When Republicans talk about federal land policy, the conversation inevitably turns to the desirability of transferring most of those lands to the states. During the last Congress, legislation was forwarded to do just that. Although the bill did not get far, the belief that states would do a better job of managing public lands is a fixture in this nation's ongoing debate about the federal land estate.
Examination of state land management policies indicates that state governments are no better managers than are federal bureaucrats. They are just as economically inefficient, ecologically short-sighted, and politically driven as their federal counterparts. Moreover, the belief that states would be more inclined to privatize public land is generally unsupported.

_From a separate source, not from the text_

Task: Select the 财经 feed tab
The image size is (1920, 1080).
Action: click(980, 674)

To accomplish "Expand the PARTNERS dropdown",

In fact, state governments have been rapidly expanding--not divesting--their land estates, and there is little reason to believe that (with the possible exception of a few states) federal land transferred to their jurisdictions would be passed on to private citizens.The fundamental problem is, not federal incompetence, but the political allocation of natural resources to favored constituencies, which subsidizes some at the expense of others and inflicts harm on both the ecological system and the economy as a whole. Transferring land to the states will only change the venue of those political manipulations.
People who are concerned about the inability of the federal government to intelligently manage public lands can best address the problem by getting politics out of land management to the greatest extent possible. While that would mean privatization to many, it can also be achieved in the near term by creating public land trusts. Such a system would do more to improve fiscal and environmental management of public lands than would transferring them to the states.